Proprio da una di queste traeva origine il fulcro della vicenda, considerato che il professionista in uno dei giudizi in cui aveva difeso l'assistito nonostante la presenza di una clausola compromissoria per arbitrato irrituale introduceva erroneamente la domanda innanzi al giudice ordinario, con l'ovvia conseguenza della dichiarata improponibilità della domanda.

Naturale allora la doglianza del cliente che sosteneva che se l'azione fosse stata correttamente proposta davanti al collegio arbitrale, la sua domanda sarebbe stata accolta, chiedendo quindi la revoca del decreto ingiuntivo opposto e domandando la condanna dell'avvocato al pagamento in suo favore del risarcimento dei danni subiti.

Indubbiamente una lamentela fondata.

Peccato, però, che, ha osservato la Cassazione, in materia di responsabilità del prestatore d'opera intellettuale nei confronti del proprio cliente, la negligenza nello svolgimento "dell'attività professionale presuppone la prova del danno e del nesso causale fra la condotta del professionista e il pregiudizio del cliente".

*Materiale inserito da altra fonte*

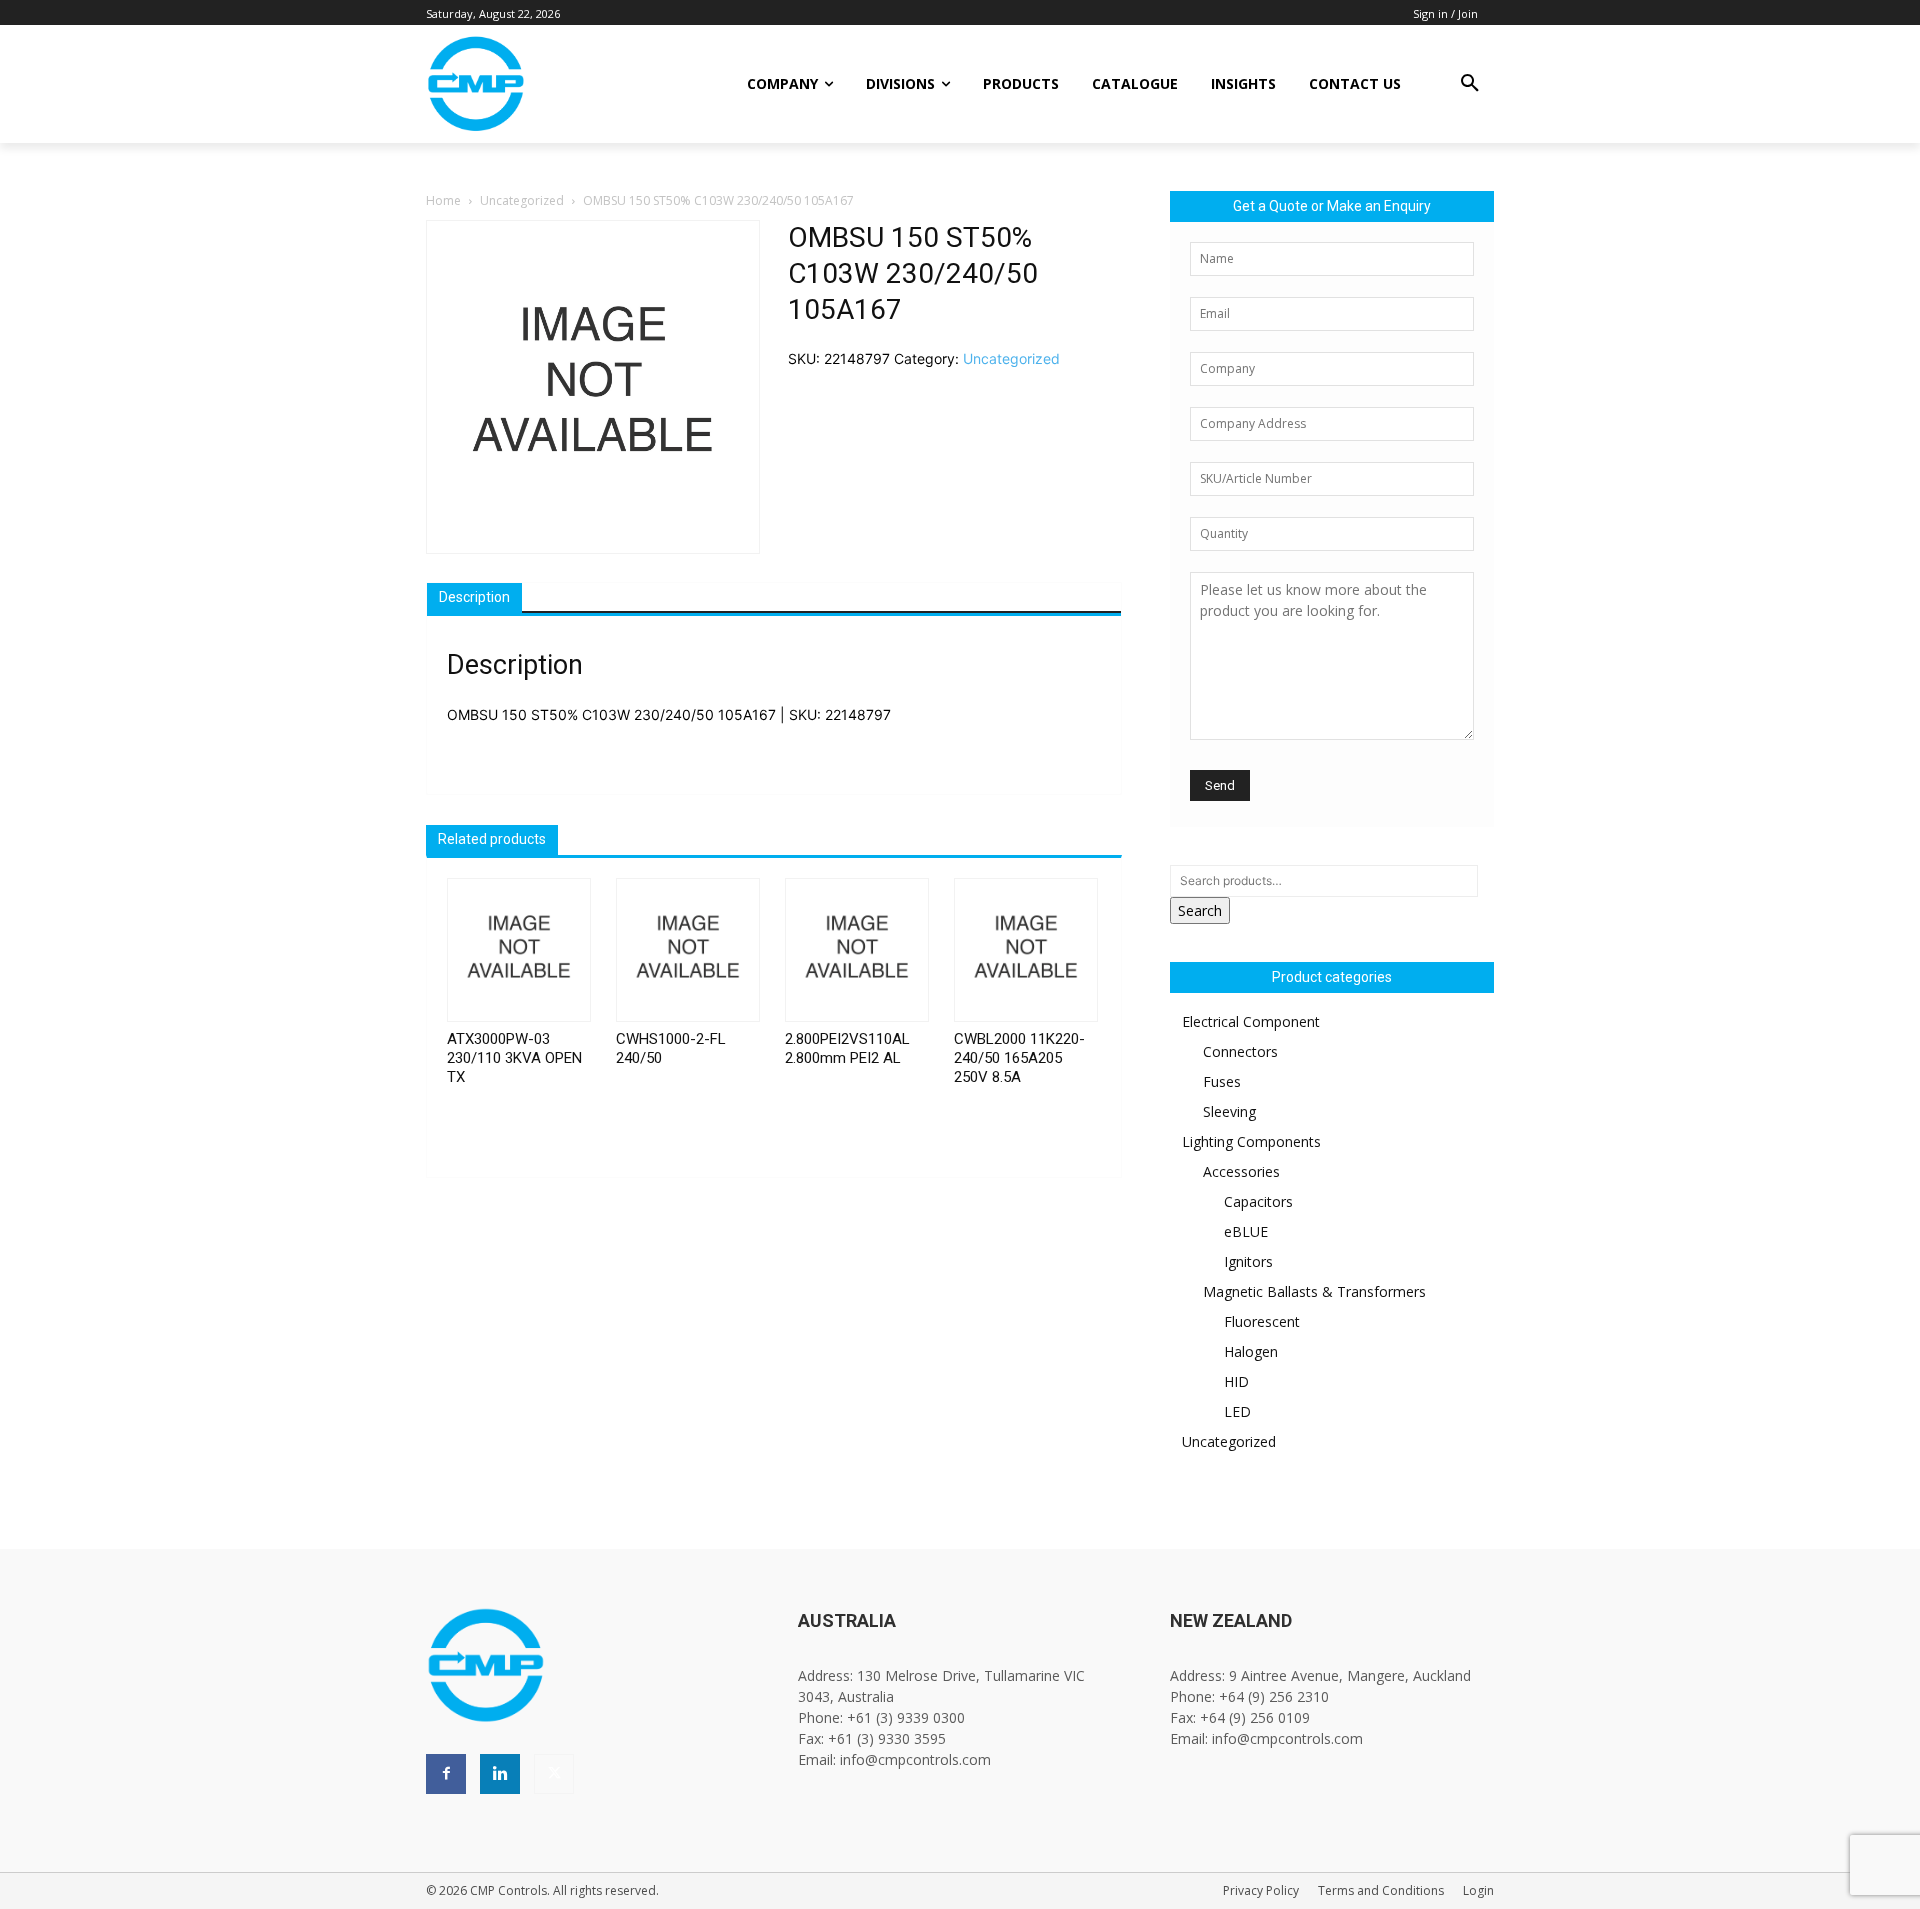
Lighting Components (1251, 1141)
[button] (1470, 84)
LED (1237, 1411)
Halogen (1251, 1351)
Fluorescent (1262, 1321)
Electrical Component (1251, 1021)
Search (1200, 910)
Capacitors (1258, 1201)
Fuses (1222, 1081)
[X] (554, 1774)
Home (443, 200)
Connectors (1240, 1051)
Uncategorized (522, 200)
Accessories (1241, 1171)
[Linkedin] (500, 1774)
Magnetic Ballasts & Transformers (1314, 1291)
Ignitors (1248, 1261)
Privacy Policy (1261, 1890)
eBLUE (1246, 1231)
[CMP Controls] (543, 84)
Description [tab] (474, 597)
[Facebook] (446, 1774)
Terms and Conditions (1381, 1890)
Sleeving (1229, 1111)
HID (1236, 1381)
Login (1478, 1890)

Qualora si tratti dell'attività dell'avvocato, l'affermazione della responsabilità per colpa professionale, ha proseguito la S.C., implica una "valutazione prognostica positiva circa il probabile esito favorevole dell'azione giudiziale che avrebbe dovuto essere proposta e diligentemente seguita; tale giudizio da compiere sulla base di una valutazione, necessariamente probabilistica, è riservato al giudice del merito, con decisione non sindacabile in sede di legittimità se adeguatamente motivata e immune da vizi logici".

Decisiva, dunque, ai fini del rigetto del ricorso, come correttamente valutato dalla Corte d'appello, la mancanza della prova da parte dell'assistito, il quale si era limitato ad una "censura tautologica", affermando che se la domanda fosse stata proposta davanti al collegio arbitrale, avrebbe avuto "seria e concreta probabilità di riuscita".

Non basta una simile affermazione a superare la motivazione di rigetto, tanto più che il ricorso, ha concluso la S.C., "non fornisce alcuna indicazione relativa ai successivi sviluppi della causa davanti al collegio arbitrale".